Ahead of the visits by Japanese Prime Minister Shinzo Abe this month and Australian Prime Minister Scott Morrison next month, high-level meetings in New Delhi this week are both raising RCEP, sources confirmed to The Hindu.
On Monday, the Indian and Australian Foreign and Defence Secretaries met for ‘2+2’ talks to discuss Mr. Morrison’s visit. Foreign Secretary Vijay Gokhale and Defence Secretary Ajay Kumar led the Indian delegation and Frances Adamson, Secretary, Department of Foreign Affairs, and Greg Moriarty, Secretary, Department of Defence, led the Australian delegation, which also met External Affairs Minister S. Jaishankar.
A release issued by the Ministry of External Affairs (MEA) did not refer directly to the talks over trade, but said, “The two sides welcomed the recent progress made in deepening bilateral, political, economic, security and defence cooperation.
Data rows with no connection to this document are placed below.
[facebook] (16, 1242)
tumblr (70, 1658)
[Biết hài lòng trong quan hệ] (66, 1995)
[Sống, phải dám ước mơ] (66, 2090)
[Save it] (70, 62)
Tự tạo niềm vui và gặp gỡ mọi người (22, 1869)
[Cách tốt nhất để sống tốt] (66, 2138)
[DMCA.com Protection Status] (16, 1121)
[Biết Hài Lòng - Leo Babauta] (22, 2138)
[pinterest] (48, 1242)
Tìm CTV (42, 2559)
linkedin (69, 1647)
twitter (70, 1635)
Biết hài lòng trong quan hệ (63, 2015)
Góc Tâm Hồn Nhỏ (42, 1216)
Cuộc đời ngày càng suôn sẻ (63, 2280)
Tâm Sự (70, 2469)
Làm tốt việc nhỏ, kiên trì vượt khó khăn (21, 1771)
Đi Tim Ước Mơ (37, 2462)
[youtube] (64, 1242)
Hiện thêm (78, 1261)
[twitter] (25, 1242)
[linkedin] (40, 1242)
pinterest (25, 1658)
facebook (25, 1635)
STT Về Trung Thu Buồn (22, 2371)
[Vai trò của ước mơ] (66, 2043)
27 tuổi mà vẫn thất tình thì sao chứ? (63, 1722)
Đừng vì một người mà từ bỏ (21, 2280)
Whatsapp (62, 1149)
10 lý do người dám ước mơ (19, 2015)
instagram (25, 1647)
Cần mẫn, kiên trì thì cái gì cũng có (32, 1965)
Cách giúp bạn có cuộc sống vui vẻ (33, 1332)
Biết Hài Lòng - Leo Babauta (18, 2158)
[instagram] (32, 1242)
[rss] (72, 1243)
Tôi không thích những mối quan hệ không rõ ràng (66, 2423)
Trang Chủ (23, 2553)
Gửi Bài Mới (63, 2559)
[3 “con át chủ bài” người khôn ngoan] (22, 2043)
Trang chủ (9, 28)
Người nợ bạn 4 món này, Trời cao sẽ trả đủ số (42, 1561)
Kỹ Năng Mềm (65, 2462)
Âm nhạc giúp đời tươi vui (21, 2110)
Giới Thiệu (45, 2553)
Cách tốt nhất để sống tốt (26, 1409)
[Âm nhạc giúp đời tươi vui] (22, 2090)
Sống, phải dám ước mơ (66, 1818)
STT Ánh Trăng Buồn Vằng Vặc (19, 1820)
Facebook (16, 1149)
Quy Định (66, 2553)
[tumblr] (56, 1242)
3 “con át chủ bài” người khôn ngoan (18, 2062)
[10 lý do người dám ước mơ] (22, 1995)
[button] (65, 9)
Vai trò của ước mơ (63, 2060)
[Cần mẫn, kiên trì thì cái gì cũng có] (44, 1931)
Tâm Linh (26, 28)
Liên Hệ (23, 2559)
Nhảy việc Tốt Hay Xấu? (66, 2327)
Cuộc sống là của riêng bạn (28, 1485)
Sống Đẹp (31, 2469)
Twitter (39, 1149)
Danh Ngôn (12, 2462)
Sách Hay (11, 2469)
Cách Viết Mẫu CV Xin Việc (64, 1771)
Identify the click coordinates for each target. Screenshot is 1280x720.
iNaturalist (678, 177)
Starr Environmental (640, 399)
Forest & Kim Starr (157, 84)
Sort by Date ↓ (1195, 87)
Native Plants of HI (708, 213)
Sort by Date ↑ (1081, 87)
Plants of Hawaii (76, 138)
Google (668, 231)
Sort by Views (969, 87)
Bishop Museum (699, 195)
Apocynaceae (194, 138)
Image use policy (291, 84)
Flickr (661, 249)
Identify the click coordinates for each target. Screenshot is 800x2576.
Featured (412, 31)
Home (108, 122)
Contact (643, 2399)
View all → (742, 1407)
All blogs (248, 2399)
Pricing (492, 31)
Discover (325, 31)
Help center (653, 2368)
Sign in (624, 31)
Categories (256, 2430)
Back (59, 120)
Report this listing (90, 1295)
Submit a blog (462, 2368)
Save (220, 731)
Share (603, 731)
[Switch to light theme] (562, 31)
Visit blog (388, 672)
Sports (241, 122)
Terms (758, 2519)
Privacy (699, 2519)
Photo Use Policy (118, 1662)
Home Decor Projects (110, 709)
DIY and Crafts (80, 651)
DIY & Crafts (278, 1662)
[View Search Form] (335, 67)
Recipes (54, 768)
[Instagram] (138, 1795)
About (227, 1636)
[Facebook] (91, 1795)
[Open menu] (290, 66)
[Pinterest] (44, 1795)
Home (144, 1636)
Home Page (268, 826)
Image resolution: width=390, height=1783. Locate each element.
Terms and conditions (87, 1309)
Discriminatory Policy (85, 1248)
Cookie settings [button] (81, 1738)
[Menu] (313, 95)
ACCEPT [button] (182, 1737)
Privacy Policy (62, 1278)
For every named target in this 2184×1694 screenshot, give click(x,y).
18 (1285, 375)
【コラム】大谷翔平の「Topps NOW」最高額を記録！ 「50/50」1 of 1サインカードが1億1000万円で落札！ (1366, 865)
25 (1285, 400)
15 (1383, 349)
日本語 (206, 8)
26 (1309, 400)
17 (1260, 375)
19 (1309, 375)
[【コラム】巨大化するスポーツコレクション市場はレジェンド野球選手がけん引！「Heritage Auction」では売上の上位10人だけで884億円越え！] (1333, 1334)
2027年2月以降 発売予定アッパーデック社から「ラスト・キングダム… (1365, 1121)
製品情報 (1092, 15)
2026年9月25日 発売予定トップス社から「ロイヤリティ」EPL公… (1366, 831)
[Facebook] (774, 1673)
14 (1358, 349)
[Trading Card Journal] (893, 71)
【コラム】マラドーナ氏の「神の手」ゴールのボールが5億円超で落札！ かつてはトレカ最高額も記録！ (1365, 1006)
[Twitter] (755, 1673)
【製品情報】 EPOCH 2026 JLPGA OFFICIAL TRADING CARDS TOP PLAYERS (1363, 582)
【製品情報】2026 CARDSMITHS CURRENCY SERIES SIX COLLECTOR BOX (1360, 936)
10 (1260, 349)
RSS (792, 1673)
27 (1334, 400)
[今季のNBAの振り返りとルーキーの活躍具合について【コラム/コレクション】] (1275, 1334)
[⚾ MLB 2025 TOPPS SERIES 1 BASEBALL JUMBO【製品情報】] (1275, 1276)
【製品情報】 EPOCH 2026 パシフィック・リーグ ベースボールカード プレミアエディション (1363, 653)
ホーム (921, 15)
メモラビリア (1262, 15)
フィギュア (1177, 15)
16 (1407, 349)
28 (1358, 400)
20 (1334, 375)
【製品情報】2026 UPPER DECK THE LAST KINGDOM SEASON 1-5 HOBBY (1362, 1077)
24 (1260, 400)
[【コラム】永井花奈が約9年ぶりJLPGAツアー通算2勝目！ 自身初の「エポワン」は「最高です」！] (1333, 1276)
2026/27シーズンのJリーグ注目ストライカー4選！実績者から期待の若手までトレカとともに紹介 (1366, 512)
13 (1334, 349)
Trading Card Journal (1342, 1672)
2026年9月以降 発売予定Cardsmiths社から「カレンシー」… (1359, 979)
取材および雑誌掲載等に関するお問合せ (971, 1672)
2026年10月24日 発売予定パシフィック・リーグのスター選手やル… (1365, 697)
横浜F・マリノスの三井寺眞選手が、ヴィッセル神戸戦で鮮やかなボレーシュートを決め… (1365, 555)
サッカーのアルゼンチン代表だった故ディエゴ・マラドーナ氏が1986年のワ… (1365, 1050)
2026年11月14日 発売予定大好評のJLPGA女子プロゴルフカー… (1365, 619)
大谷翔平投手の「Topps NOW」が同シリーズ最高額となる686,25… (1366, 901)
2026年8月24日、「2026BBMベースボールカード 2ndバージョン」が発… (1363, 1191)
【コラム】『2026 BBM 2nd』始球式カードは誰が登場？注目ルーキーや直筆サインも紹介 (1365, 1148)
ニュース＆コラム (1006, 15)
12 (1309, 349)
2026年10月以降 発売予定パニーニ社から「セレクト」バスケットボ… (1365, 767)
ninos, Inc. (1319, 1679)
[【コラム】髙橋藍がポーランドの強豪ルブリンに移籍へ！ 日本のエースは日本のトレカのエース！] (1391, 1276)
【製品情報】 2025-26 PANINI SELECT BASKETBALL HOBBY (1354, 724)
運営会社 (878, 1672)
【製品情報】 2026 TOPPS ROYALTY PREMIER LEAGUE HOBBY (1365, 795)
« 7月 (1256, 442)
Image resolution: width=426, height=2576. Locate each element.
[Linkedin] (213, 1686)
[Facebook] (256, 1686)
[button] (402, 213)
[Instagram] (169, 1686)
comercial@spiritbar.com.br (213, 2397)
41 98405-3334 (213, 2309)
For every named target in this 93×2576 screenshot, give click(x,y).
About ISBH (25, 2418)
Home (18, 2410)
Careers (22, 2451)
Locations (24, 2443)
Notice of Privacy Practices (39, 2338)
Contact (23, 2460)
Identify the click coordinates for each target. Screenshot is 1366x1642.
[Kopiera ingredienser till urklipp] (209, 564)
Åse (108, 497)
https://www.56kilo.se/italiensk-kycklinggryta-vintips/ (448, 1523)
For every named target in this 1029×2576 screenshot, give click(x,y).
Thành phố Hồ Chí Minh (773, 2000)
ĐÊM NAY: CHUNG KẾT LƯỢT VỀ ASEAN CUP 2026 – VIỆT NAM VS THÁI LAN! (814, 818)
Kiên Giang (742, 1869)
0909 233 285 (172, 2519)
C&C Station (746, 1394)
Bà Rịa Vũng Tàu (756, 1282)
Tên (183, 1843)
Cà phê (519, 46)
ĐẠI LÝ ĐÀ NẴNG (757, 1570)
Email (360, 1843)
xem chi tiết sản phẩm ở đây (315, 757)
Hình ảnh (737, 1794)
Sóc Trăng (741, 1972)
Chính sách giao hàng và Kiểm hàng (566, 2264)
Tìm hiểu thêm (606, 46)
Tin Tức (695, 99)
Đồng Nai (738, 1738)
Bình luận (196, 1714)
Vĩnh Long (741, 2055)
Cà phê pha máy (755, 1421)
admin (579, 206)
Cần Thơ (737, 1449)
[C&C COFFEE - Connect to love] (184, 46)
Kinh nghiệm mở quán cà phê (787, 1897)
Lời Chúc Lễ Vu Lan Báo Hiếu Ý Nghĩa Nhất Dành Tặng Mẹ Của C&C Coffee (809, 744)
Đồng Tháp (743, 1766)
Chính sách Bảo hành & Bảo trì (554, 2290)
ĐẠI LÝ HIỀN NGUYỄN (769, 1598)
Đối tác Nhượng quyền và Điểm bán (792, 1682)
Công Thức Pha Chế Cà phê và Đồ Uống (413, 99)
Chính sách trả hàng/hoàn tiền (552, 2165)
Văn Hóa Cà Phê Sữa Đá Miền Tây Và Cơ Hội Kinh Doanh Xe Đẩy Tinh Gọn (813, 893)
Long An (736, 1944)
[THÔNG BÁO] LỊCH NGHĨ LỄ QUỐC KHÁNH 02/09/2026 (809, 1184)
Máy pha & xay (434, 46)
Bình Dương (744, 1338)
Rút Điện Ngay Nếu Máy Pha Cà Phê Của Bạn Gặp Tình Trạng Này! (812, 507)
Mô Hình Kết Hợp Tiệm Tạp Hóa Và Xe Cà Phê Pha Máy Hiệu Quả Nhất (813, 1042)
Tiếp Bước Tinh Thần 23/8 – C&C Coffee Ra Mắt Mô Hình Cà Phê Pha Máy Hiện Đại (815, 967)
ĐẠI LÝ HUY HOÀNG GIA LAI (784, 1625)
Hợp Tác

They discussed recent regional and global developments. They also exchanged views on achieving their shared objective of peace, prosperity and progress in the Indo-Pacific region.”
According to an official present at the meeting, who did not wish to be identified, “RCEP did come up”. “[The message from Australia] was that the door remains open should India wish to walk through it. [Australian officials felt] that it is good for the Indo-Pacific region if India is in RCEP and it is beneficial to India as well.” On November 4, Prime Minister Narendra Modi announced India’s decision to quit the RCEP negotiations at a summit in Bangkok of the 16 original RCEP countries — 10 ASEAN nations and their FTA partners India, China, Japan, South Korea, Australia and New Zealand.
Commerce Ministry officials said the government’s position had not changed, and the “ball is in the court” of RCEP countries, particularly China, to extend concessions to India, particularly over the rules of origin and service sector access.
On Tuesday, Japan’s Trade Minister Hiroshi Kajiyama will meet Commerce and Industries Minister Piyush Goyal for talks on bilateral and multilateral trade issues. According to a Japanese official, Mr. Modi’s RCEP announcement had come as a surprise as it had not been spelt out before a bilateral meeting he had held with Mr. Abe. Since then, Japan’s leadership has made it clear that it still hopes to pursue talks with India to rejoin, if possible, before February 2020, when the remaining RCEP nations plan to sign the agreement.
The issue was raised last month when the Japanese Foreign and Defence Ministers met Mr. Modi during a visit to Delhi for the 2+2 meeting, confirmed Japanese Ministry of Foreign Affairs spokesperson Atsushi Kaifu, and it is understood that Mr. Abe will make another pitch when he arrives in India for the annual India-Japan summit from December 15 to 17.